Prompt Scaffold
code
[ROLE] Who the model is / expertise [CONTEXT] Background, domain constraints [TASK] One clear instruction [FORMAT] Output structure with example [CONSTRAINTS] Boundaries, edge cases, what to avoid [EXAMPLES] Few-shot demonstrations (if needed)
Claude: use XML tags. GPT: markdown headers. Small models: minimal structure, maximum explicitness.
Dual-Model Adaptation
For Small Models (4B-8B Ollama)
- •Max 1000 tokens prompt length. Cut ruthlessly.
- •One task per prompt. No compound instructions.
- •Complete worked example is mandatory — the model mimics format.
- •Every enum value listed explicitly:
quality: one of "excellent", "good", "fair", "poor" - •No chain-of-thought unless tested (often hurts structured output).
- •Positive instructions: "Write X" not "Don't do Y."
- •Sandwich: format spec at start AND end.
For Large Models (GPT-5, Claude)
- •Multi-section prompts with nuanced instructions.
- •
<thinking>tags for chain-of-thought (Claude). - •Few-shot optional — large models generalize from descriptions.

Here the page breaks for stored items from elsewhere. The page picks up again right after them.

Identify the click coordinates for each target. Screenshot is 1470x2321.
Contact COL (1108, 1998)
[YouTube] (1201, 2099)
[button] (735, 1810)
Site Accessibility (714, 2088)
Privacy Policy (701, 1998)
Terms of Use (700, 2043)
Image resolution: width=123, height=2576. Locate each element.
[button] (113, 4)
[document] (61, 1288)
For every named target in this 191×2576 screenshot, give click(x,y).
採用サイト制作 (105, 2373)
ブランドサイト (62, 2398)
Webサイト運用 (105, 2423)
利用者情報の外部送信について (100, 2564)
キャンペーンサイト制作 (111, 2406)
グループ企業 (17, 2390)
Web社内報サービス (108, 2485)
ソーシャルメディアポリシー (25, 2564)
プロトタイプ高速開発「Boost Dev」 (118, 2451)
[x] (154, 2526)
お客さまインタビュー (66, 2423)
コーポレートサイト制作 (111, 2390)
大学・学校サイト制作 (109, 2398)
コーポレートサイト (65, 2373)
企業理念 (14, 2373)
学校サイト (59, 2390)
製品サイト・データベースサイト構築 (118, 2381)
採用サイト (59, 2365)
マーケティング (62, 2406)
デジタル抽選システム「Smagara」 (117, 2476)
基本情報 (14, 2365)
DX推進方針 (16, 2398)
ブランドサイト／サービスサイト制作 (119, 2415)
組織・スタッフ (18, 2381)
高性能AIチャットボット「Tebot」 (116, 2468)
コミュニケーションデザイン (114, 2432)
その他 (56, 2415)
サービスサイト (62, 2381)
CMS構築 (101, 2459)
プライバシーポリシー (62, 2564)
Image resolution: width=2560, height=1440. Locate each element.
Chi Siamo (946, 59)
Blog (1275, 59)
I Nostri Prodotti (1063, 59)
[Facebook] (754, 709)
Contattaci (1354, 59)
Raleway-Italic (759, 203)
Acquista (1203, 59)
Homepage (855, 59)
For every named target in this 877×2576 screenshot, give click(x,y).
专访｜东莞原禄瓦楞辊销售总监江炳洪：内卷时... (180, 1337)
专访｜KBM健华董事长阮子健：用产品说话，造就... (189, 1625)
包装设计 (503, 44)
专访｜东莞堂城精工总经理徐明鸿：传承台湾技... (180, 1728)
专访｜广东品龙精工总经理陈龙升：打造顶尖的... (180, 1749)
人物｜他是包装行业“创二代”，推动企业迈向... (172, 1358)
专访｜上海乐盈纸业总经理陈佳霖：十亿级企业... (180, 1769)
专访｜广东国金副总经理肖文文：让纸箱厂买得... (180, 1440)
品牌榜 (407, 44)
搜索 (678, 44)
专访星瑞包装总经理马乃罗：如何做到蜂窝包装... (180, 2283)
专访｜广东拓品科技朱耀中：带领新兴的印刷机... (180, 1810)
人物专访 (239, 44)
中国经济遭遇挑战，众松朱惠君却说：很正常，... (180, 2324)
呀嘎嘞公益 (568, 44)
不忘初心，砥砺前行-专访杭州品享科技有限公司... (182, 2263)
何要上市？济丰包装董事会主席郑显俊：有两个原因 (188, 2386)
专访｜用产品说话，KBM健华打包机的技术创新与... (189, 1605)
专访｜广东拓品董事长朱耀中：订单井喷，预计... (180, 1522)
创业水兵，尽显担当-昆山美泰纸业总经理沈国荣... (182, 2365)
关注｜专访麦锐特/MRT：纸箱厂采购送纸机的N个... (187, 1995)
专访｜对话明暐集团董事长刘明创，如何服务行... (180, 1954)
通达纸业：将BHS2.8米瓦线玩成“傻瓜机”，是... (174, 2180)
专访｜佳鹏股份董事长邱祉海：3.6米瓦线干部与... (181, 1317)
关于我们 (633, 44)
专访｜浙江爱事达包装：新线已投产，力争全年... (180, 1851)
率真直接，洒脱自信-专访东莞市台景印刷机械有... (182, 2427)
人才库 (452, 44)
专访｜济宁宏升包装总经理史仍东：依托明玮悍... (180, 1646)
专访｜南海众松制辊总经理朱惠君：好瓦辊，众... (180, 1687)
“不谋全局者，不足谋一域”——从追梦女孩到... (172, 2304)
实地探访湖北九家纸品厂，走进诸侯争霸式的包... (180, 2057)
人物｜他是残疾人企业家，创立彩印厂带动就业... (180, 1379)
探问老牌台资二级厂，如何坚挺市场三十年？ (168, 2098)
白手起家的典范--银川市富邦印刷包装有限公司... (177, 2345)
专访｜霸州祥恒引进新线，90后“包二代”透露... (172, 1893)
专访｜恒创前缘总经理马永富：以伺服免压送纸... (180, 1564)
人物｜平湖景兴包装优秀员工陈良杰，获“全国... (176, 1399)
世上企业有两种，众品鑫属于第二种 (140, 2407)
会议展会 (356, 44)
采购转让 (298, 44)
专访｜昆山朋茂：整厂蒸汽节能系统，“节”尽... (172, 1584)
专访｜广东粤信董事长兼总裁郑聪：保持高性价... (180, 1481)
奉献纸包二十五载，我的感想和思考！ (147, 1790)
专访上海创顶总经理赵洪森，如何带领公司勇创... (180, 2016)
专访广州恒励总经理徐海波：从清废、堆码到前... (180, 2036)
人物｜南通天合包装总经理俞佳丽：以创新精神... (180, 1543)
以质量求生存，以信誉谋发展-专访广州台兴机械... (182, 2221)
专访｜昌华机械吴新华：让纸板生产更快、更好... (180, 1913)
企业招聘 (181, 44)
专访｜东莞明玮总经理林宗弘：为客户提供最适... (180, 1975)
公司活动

- •Can handle "Don't X unless Y" conditional constraints.
- •System prompt for persona, user prompt for task.
Few-Shot Design
- •3-5 examples. More than 7 has diminishing returns.
- •Include at least one edge case example.
- •Show reasoning, not just input→output.
- •Order: easy → medium → edge case.
- •For small models: examples are the prompt. They define the contract.
Structured Output
- •Provide the exact schema with field descriptions.
- •Include a complete worked example (JSON, ready to copy).
- •Specify handling for missing/ambiguous fields.
- •For enums, list ALL valid values in the prompt.
- •Show good AND bad examples for critical fields:
code
## Dilemma ID Naming (CRITICAL) GOOD: `host_benevolent_or_self_serving` BAD: `host_motivation`
Defensive Patterns
- •Sandwich: Repeat critical instructions at start and end.
- •Validate → Feedback → Repair: Validate output, format structured errors, ask model to fix.
- •Discuss → Freeze → Serialize: Separate exploration from structured output generation.
- •Anti-pleasantry: "Do NOT end with 'Good luck!' or similar."
Systematic Testing
- •Define success criteria before iterating.
- •Test set of 10-20 diverse inputs including edge cases.
- •Change one thing at a time.
- •Track: prompt version, model, temperature, pass rate, failure modes.
- •Failure taxonomy: wrong format, hallucination, refusal, partial output, off-topic.